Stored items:
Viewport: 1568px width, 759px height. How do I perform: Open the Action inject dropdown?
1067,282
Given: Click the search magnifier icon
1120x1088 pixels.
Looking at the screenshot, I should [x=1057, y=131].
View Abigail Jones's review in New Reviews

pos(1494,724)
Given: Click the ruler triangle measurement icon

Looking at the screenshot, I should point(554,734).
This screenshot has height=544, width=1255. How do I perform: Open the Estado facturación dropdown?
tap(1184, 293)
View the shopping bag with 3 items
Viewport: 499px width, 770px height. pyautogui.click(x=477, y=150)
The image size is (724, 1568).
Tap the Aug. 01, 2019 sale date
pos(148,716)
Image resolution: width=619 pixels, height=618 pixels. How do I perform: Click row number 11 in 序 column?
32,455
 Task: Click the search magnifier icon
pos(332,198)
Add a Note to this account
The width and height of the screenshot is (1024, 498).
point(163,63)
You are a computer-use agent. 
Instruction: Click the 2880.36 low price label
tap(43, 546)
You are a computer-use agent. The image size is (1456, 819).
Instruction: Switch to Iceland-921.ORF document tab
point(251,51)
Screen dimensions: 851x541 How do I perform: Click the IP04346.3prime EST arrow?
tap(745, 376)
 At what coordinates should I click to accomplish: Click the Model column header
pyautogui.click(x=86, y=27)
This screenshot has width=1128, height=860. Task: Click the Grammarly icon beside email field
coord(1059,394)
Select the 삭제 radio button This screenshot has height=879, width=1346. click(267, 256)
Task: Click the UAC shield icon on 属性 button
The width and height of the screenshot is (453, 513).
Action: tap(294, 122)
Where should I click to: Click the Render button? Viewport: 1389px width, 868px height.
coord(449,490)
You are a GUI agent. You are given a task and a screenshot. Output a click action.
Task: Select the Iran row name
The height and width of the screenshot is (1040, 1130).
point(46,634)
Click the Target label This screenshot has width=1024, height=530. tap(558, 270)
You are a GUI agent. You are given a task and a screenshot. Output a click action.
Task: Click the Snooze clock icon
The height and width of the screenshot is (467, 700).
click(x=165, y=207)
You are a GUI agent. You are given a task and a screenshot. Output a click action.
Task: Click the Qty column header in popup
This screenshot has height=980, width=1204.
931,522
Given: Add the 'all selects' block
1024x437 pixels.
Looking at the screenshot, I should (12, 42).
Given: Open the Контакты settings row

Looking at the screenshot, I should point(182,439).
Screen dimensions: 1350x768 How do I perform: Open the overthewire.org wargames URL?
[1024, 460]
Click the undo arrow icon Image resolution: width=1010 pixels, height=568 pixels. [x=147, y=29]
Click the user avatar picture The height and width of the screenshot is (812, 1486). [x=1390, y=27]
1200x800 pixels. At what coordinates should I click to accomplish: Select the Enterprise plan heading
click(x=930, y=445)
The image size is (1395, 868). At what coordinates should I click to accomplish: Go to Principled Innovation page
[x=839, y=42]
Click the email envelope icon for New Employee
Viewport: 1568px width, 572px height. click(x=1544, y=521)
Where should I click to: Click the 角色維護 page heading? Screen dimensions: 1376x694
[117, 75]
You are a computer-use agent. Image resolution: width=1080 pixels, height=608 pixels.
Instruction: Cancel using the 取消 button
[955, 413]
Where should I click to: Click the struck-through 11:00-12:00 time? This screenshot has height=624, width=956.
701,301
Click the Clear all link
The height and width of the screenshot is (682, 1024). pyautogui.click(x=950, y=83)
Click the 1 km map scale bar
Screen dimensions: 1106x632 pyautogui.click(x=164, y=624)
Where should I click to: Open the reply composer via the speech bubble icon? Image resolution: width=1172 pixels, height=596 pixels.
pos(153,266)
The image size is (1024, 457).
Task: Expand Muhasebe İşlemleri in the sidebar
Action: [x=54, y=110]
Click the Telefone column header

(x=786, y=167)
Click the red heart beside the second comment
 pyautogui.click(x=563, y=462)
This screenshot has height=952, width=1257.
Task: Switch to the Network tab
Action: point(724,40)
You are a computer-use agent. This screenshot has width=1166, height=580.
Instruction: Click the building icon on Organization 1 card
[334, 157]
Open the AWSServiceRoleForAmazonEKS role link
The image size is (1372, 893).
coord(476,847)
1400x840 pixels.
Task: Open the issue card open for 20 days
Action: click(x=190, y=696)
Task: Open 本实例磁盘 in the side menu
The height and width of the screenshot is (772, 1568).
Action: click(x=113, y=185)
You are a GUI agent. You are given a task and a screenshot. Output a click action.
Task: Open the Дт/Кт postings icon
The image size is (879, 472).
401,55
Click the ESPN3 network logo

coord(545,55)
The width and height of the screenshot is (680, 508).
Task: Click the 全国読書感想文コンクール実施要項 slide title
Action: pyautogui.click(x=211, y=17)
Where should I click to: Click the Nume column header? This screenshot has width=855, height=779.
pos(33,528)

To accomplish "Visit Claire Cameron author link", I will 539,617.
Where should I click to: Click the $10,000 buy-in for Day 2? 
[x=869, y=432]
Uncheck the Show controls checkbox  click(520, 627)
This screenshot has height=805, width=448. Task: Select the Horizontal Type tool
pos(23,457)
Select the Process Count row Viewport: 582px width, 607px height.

## AIM OF THE EXERCISE
Rewrite the data above with "search magnifier icon" replaced by "magnifying glass icon" everywhere it appears, and leave everything else unchanged.

## SOLUTION
Viewport: 1568px width, 759px height. How do I perform: Open the Action inject dropdown?
1067,282
Given: Click the magnifying glass icon
1120x1088 pixels.
Looking at the screenshot, I should [x=1057, y=131].
View Abigail Jones's review in New Reviews

pos(1494,724)
Given: Click the ruler triangle measurement icon

Looking at the screenshot, I should point(554,734).
This screenshot has height=544, width=1255. How do I perform: Open the Estado facturación dropdown?
tap(1184, 293)
View the shopping bag with 3 items
Viewport: 499px width, 770px height. pyautogui.click(x=477, y=150)
The image size is (724, 1568).
Tap the Aug. 01, 2019 sale date
pos(148,716)
Image resolution: width=619 pixels, height=618 pixels. How do I perform: Click row number 11 in 序 column?
32,455
 Task: Click the magnifying glass icon
pos(332,198)
Add a Note to this account
The width and height of the screenshot is (1024, 498).
point(163,63)
You are a computer-use agent. 
Instruction: Click the 2880.36 low price label
tap(43, 546)
You are a computer-use agent. The image size is (1456, 819).
Instruction: Switch to Iceland-921.ORF document tab
point(251,51)
Screen dimensions: 851x541 How do I perform: Click the IP04346.3prime EST arrow?
tap(745, 376)
 At what coordinates should I click to accomplish: Click the Model column header
pyautogui.click(x=86, y=27)
This screenshot has width=1128, height=860. Task: Click the Grammarly icon beside email field
coord(1059,394)
Select the 삭제 radio button This screenshot has height=879, width=1346. click(267, 256)
Task: Click the UAC shield icon on 属性 button
The width and height of the screenshot is (453, 513).
Action: tap(294, 122)
Where should I click to: Click the Render button? Viewport: 1389px width, 868px height.
coord(449,490)
You are a GUI agent. You are given a task and a screenshot. Output a click action.
Task: Select the Iran row name
The height and width of the screenshot is (1040, 1130).
point(46,634)
Click the Target label This screenshot has width=1024, height=530. tap(558, 270)
You are a GUI agent. You are given a task and a screenshot. Output a click action.
Task: Click the Snooze clock icon
The height and width of the screenshot is (467, 700).
click(x=165, y=207)
You are a GUI agent. You are given a task and a screenshot. Output a click action.
Task: Click the Qty column header in popup
This screenshot has height=980, width=1204.
931,522
Given: Add the 'all selects' block
1024x437 pixels.
Looking at the screenshot, I should (12, 42).
Given: Open the Контакты settings row

Looking at the screenshot, I should point(182,439).
Screen dimensions: 1350x768 How do I perform: Open the overthewire.org wargames URL?
[1024, 460]
Click the undo arrow icon Image resolution: width=1010 pixels, height=568 pixels. [x=147, y=29]
Click the user avatar picture The height and width of the screenshot is (812, 1486). [x=1390, y=27]
1200x800 pixels. At what coordinates should I click to accomplish: Select the Enterprise plan heading
click(x=930, y=445)
The image size is (1395, 868). At what coordinates should I click to accomplish: Go to Principled Innovation page
[x=839, y=42]
Click the email envelope icon for New Employee
Viewport: 1568px width, 572px height. click(x=1544, y=521)
Where should I click to: Click the 角色維護 page heading? Screen dimensions: 1376x694
[117, 75]
You are a computer-use agent. Image resolution: width=1080 pixels, height=608 pixels.
Instruction: Cancel using the 取消 button
[955, 413]
Where should I click to: Click the struck-through 11:00-12:00 time? This screenshot has height=624, width=956.
701,301
Click the Clear all link
The height and width of the screenshot is (682, 1024). pyautogui.click(x=950, y=83)
Click the 1 km map scale bar
Screen dimensions: 1106x632 pyautogui.click(x=164, y=624)
Where should I click to: Open the reply composer via the speech bubble icon? Image resolution: width=1172 pixels, height=596 pixels.
pos(153,266)
The image size is (1024, 457).
Task: Expand Muhasebe İşlemleri in the sidebar
Action: [x=54, y=110]
Click the Telefone column header

(x=786, y=167)
Click the red heart beside the second comment
 pyautogui.click(x=563, y=462)
This screenshot has height=952, width=1257.
Task: Switch to the Network tab
Action: point(724,40)
You are a computer-use agent. This screenshot has width=1166, height=580.
Instruction: Click the building icon on Organization 1 card
[334, 157]
Open the AWSServiceRoleForAmazonEKS role link
The image size is (1372, 893).
coord(476,847)
1400x840 pixels.
Task: Open the issue card open for 20 days
Action: click(x=190, y=696)
Task: Open 本实例磁盘 in the side menu
The height and width of the screenshot is (772, 1568).
Action: click(x=113, y=185)
You are a GUI agent. You are given a task and a screenshot. Output a click action.
Task: Open the Дт/Кт postings icon
The image size is (879, 472).
401,55
Click the ESPN3 network logo

coord(545,55)
The width and height of the screenshot is (680, 508).
Task: Click the 全国読書感想文コンクール実施要項 slide title
Action: pyautogui.click(x=211, y=17)
Where should I click to: Click the Nume column header? This screenshot has width=855, height=779.
pos(33,528)

To accomplish "Visit Claire Cameron author link", I will 539,617.
Where should I click to: Click the $10,000 buy-in for Day 2? 
[x=869, y=432]
Uncheck the Show controls checkbox  click(520, 627)
This screenshot has height=805, width=448. Task: Select the Horizontal Type tool
pos(23,457)
Select the Process Count row Viewport: 582px width, 607px height.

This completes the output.